Begitu mendengar komentar Yoshida yang duduk di belakangku, aku melihat ke luar jendela di sisi kanan, yang menawari kami pemandangan permukaan tanah. Aku menyuarakan suara kekaguman karena merasa terpukau. Semua bangunan dan jalan telah menyusut ke titik di mana tidak mungkin membedakannya. Deretan pohon yang ada di hutan mengingatkanku pada brokoli, dan itu lebih berubah menjadi gumpalan hijau, pepohonan yang berada di pinggiran jalan mulai terlihat seperti titi -titik kecil hijau di peta besar. Perasaan soliditas aku telah menghilang sepenuhnya. Aku menelan napas saat kami perlahan -lahan bergerak jauh dari tanah yang kokoh. Bahkan jalan-jalan yang lebih kecil mulai menghilang karena hanya kereta api kereta peluru yang menonjol seperti pembuluh darah.

Dan tepat setelah itu, seluruh pandangan berubah menjadi putih, membuatku sadar kalau kami baru saja melewati awan. Pemandangan di kejauhan menghilang di dalam dunia abu-abu ini, dan sayap pesawat yang berada di sebelah jendela secara berkala menghilang dan muncul kembali. Hal tersebut berlanjut untuk sementara waktu, dan kami akhirnya berhasil keluar dari gumpalan putih ini dan ke dunia seperti kami baru saja terjun langsung ke dalam air. Seluruh pemandangan di luar berubah biru. Pesawat menjadi jauh lebih stabil dibandingkan sebelumnya, tetapi kami masih terus naik. Ketika pesawat bergerak melintasi langit biru, tapan ke bawah mengungkapkan Samudra Pasifik yang berdekatan dengan garis pantai. Pemandangan ini biasanya sesuatu yang cuma bisa dilihat di peta: kontur kepulauan yang mencapai dari Ibaraki ke Chiba, dengan Inubousaki sebagai puncaknya.

“Ini benar-benar ... mirip seperti di peta.”

Ini benar -benar sesuatu yang baru kulihat untuk pertama kalinya. Aku senang aku melihatnya dengan mata kepalaku sendiri.
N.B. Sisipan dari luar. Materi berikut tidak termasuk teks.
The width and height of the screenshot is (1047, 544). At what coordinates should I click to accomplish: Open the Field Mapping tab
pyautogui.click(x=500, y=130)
“Apa yang sedang kamu ocehkan sekarang, Asamura?”

"Maksudku, aku hanya terkesan bahwa itu memiliki bentuk yang sama dengan semua peta yang pernah kulihat.”

“Jika peta tidak mencerminkan keadaan geografis yang akurat, maka apa lagi yang akan kita yakini ...?”
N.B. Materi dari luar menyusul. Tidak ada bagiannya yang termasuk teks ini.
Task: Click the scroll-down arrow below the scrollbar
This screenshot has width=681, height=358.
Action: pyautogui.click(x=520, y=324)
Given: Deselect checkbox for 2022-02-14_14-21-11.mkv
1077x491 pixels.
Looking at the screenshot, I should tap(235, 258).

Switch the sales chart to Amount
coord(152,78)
"Aku mengatakan itu baru saja diatur sekarang.”

“Pengalaman hebat, eh?”

“Ya itu benar. Aku akan menyesalinya jika tidak melihat ini.”
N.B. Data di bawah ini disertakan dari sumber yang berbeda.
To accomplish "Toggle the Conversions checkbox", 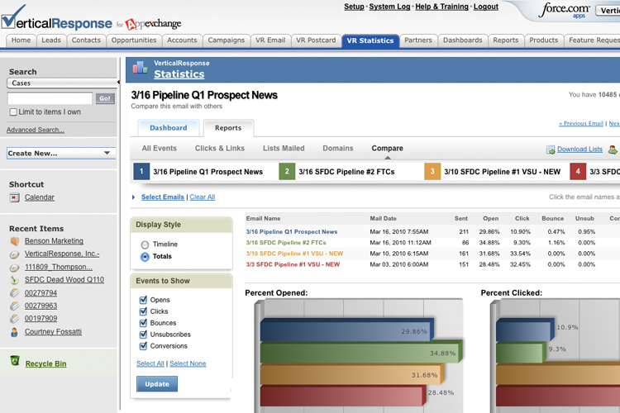I will pos(144,346).
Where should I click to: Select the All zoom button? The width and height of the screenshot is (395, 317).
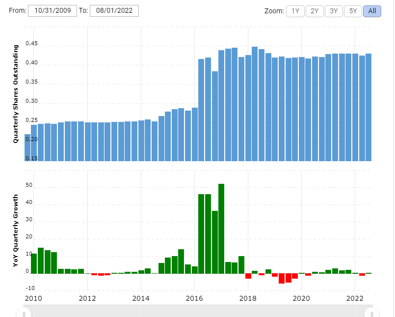click(x=372, y=11)
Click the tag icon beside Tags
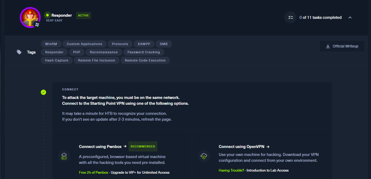This screenshot has width=371, height=179. (19, 52)
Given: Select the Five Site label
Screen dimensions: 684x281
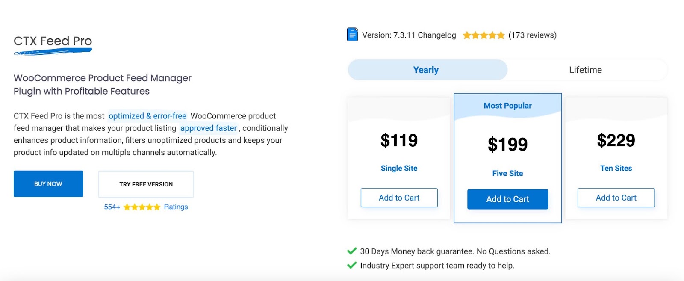Looking at the screenshot, I should coord(507,173).
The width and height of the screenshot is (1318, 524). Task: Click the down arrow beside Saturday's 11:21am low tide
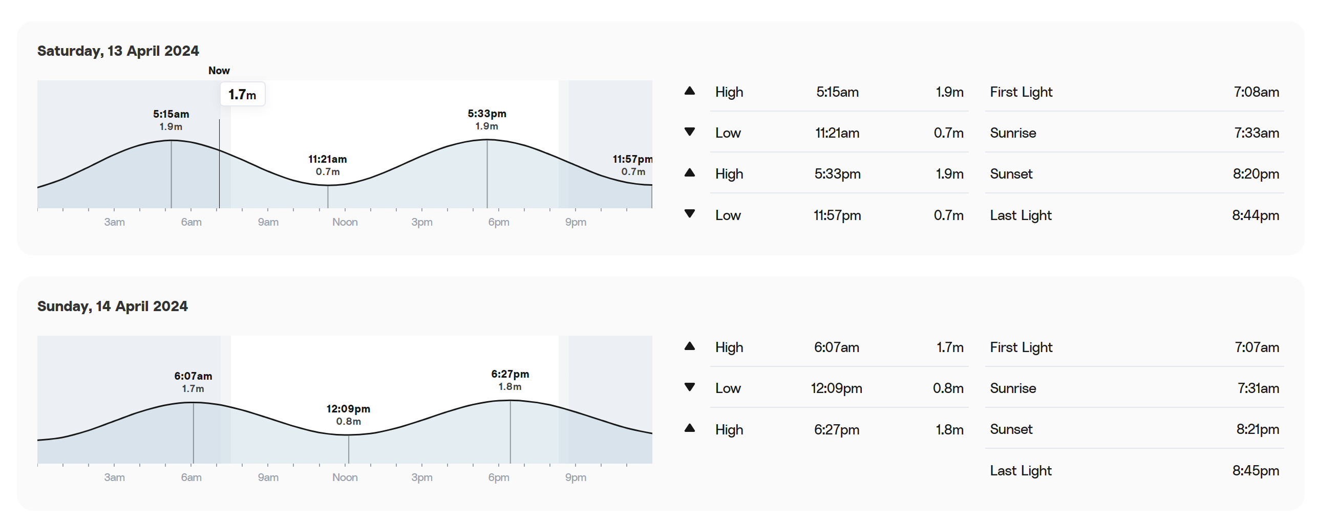pos(689,132)
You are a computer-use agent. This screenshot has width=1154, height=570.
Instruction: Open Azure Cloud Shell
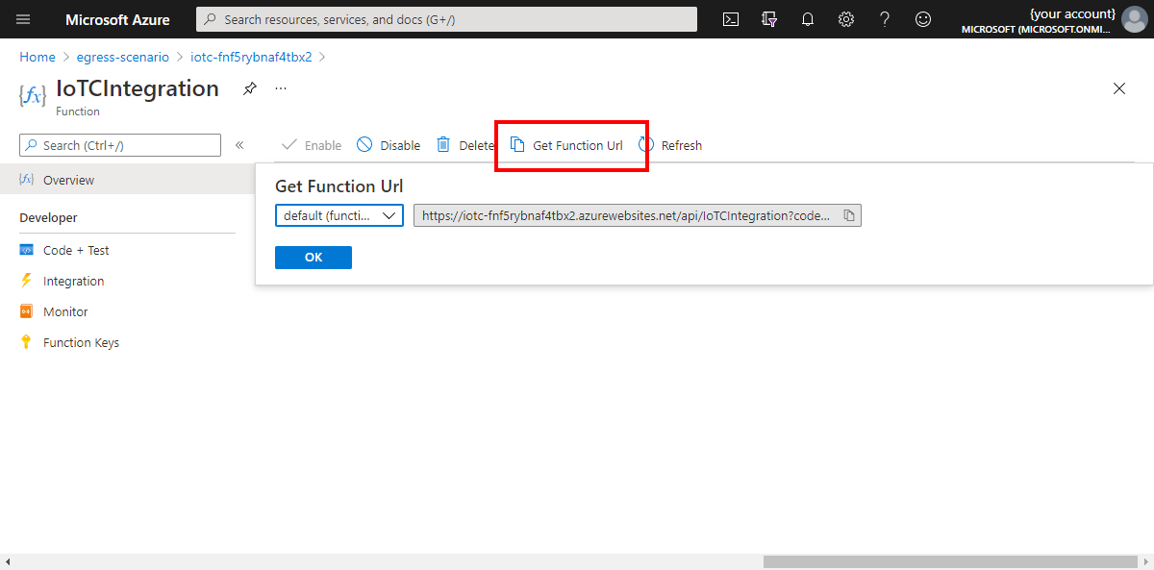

Maru menyeringai seolah-olah ia sudah menduganya, tapi aku melirik ke luar jendela sekali lagi. Aku bersyukur aku bisa mengalami pengalaman ini, tapi ... Aku benar-benar berharap kalau pesawatnya tidak banyak bergetar selama lepas landas.

 

◇◇◇◇

 

Tak lama kemudian, aku pun tertidur, lalu dibangunkan oleh Maru yang mengguncangku dengan lembut. Ketika aku membuka mata, aku menyadari bahwa pesawat sudah mendarat dan sudah meluncur lambat di ujung landasan.

“Kamu menjaga sabuk pengamanmu sepanjang waktu itu. Bukannya itu tidak nyaman?” Ia bertanya sambil menghela nafas bingung.

"Yah, aku sering ketiduran di mobil ayahku. Meskipun dia kadang -kadang marah padaku karena ketika kopilot tertidur, itu membuat pengemudinya juga ikutan mengantuk.”

Kalau dipikir-pikir lagi, Akiko-san terus berbicara dengan ayahku sepanjang perjalanan kembali selama Tahun Baru. Aku kira itulah caranya menjaga kesadarannya agar tidak mengantuk.

“Kamu tidur selama tujuh jam penuh, tau.”

“Aku tidur selama itu?”

“Ya, tidur seperti kebo.”

Itu berarti aku ketiduran selama waktu penerbangan. Dan kalau ingatanku tidak salah, waktu penerbangannya memang selama itu. Aku juga tidak ingat makan apa pun. Sayang sekali. Tetap saja, aku mengeluarkan ponselku dan memeriksa waktu— jam 3 sore. Hmmm? Kami berangkat jam 9 pagi, jadi ... hanya enam jam yang berlalu? Tapi kemudian aku ingat bahwa itu karena ponselku menyesuaikan dengan waktu setempat di Singapura, dan ada perbedaan satu jam antara Jepang dan di sini. Di Jepang, harusnya sudah jam 4 sore sekarang,. Tetapi karena kami melakukan perjalanan ke barat, kami masih memiliki banyak sinar matahari yang tersisa.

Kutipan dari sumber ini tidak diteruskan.